> **ASSIGNMENT**
Restate each entry below without changing a word.

Stored records:
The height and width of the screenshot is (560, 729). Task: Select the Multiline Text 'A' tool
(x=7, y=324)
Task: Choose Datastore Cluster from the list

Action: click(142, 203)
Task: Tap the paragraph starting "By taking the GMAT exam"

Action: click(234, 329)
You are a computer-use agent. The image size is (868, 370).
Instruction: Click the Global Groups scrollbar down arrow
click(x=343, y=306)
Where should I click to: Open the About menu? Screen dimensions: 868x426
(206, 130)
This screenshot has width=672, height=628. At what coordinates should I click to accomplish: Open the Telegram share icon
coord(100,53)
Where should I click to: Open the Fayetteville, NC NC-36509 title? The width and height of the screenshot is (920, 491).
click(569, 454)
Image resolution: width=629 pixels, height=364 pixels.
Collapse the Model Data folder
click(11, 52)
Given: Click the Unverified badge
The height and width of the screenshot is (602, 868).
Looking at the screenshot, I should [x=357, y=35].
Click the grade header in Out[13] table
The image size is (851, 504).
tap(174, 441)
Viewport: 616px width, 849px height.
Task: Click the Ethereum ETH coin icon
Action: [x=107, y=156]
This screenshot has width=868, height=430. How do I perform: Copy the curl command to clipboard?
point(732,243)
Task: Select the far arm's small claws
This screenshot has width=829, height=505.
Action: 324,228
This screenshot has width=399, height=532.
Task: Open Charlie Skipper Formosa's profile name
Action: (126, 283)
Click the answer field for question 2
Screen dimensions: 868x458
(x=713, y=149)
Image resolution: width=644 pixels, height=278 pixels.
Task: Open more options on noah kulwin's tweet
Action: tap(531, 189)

> **RESULT OF THE EXERCISE**
The height and width of the screenshot is (560, 729). Task: Select the Multiline Text 'A' tool
(x=7, y=324)
Task: Choose Datastore Cluster from the list

Action: click(142, 203)
Task: Tap the paragraph starting "By taking the GMAT exam"

Action: click(234, 329)
You are a computer-use agent. The image size is (868, 370).
Instruction: Click the Global Groups scrollbar down arrow
click(x=343, y=306)
Where should I click to: Open the About menu? Screen dimensions: 868x426
(206, 130)
This screenshot has width=672, height=628. At what coordinates should I click to accomplish: Open the Telegram share icon
coord(100,53)
Where should I click to: Open the Fayetteville, NC NC-36509 title? The width and height of the screenshot is (920, 491).
click(569, 454)
Image resolution: width=629 pixels, height=364 pixels.
Collapse the Model Data folder
click(11, 52)
Given: Click the Unverified badge
The height and width of the screenshot is (602, 868).
Looking at the screenshot, I should [x=357, y=35].
Click the grade header in Out[13] table
The image size is (851, 504).
tap(174, 441)
Viewport: 616px width, 849px height.
Task: Click the Ethereum ETH coin icon
Action: [x=107, y=156]
This screenshot has width=868, height=430. How do I perform: Copy the curl command to clipboard?
point(732,243)
Task: Select the far arm's small claws
This screenshot has width=829, height=505.
Action: 324,228
This screenshot has width=399, height=532.
Task: Open Charlie Skipper Formosa's profile name
Action: (126, 283)
Click the answer field for question 2
Screen dimensions: 868x458
(x=713, y=149)
Image resolution: width=644 pixels, height=278 pixels.
Task: Open more options on noah kulwin's tweet
Action: tap(531, 189)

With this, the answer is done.